2007-12-02 10:40:17

by Tetsuo Handa

[permalink] [raw]
Subject: [BUG 2.6.24-rc3-git6] SLUB's ksize() fails for size > 2048.

Hello.

I can't pass memory allocated by kmalloc() to ksize()
if it is allocated by SLUB allocator and
size is larger than (I guess) PAGE_SIZE / 2.

Regards.

---------- Kernel config (grep CONFIG_SLUB .config) ----------
CONFIG_SLUB_DEBUG=y
CONFIG_SLUB=y
# CONFIG_SLUB_DEBUG_ON is not set

---------- Testing program (ksize_test.c) ----------
#include <linux/module.h>
#include <linux/slab.h>

static int __init init_ksize_test(void)
{
void *p = kmalloc(2049, GFP_KERNEL);
printk("ksize(%p) = %d\n", p, ksize(p));
kfree(p);
return -ENOMEM;
}

module_init(init_ksize_test)

MODULE_LICENSE("GPL");

------------[ cut here ]------------
kernel BUG at mm/slub.c:2562!
invalid opcode: 0000 [#1] SMP
Modules linked in: ksize_test

Pid: 8473, comm: modprobe Not tainted (2.6.24-rc3-git6 #4)
EIP: 0060:[<c01714a2>] EFLAGS: 00010246 CPU: 1
EIP is at ksize+0x1b/0x4a
EAX: 00000000 EBX: dd776000 ECX: c16721d0 EDX: 00000000
ESI: e081b280 EDI: df3a396c EBP: dd595ea0 ESP: dd595ea0
DS: 007b ES: 007b FS: 00d8 GS: 0033 SS: 0068
Process modprobe (pid: 8473, ti=dd595000 task=d347cd60 task.ti=dd595000)

§ **Tasks to complete**:
a) Set down the part of the SLUB bug report that begins at the words "2007-12-02 10:40:17" and stops after "kmalloc() to ksize()", copying it word for word.
b) According to the SLUB bug report, under what conditions can memory allocated by kmalloc() not be passed to ksize()?

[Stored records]
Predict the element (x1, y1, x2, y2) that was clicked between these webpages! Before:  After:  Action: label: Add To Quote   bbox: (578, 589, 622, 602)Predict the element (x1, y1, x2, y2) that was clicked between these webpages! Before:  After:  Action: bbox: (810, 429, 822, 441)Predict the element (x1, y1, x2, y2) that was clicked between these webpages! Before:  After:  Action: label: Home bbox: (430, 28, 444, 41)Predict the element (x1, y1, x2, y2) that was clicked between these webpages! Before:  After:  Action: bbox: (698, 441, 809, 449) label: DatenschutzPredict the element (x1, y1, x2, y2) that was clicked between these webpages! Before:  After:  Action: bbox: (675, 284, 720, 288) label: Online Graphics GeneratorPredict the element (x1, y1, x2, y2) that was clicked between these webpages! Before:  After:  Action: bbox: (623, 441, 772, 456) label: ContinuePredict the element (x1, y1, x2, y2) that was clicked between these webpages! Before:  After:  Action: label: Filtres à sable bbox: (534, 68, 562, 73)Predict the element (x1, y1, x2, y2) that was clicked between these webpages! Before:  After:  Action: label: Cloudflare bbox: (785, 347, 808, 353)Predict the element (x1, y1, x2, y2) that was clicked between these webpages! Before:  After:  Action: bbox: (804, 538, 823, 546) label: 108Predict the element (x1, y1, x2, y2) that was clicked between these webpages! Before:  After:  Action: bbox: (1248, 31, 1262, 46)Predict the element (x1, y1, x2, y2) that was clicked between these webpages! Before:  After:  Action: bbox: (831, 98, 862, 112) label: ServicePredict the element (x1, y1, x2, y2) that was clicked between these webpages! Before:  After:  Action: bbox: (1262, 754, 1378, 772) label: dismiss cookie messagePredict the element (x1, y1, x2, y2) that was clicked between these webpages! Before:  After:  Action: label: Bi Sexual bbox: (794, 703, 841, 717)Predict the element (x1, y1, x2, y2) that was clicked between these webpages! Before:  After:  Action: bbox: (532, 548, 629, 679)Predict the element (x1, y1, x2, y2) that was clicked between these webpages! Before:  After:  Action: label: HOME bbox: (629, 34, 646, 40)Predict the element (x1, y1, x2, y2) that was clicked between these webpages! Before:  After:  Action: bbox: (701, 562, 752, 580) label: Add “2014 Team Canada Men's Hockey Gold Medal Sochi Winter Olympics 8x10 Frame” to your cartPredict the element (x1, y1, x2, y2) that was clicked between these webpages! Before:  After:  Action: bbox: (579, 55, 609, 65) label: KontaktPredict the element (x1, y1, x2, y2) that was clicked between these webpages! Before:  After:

§ **Solutions to the problems**:
a)
2007-12-02 10:40:17

by Tetsuo Handa

[permalink] [raw]
Subject: [BUG 2.6.24-rc3-git6] SLUB's ksize() fails for size > 2048.

Hello.

I can't pass memory allocated by kmalloc() to ksize()

b) It fails when the memory was allocated by the SLUB allocator and its size is larger than what the poster guesses is PAGE_SIZE / 2. The subject line places the failure at sizes above 2048.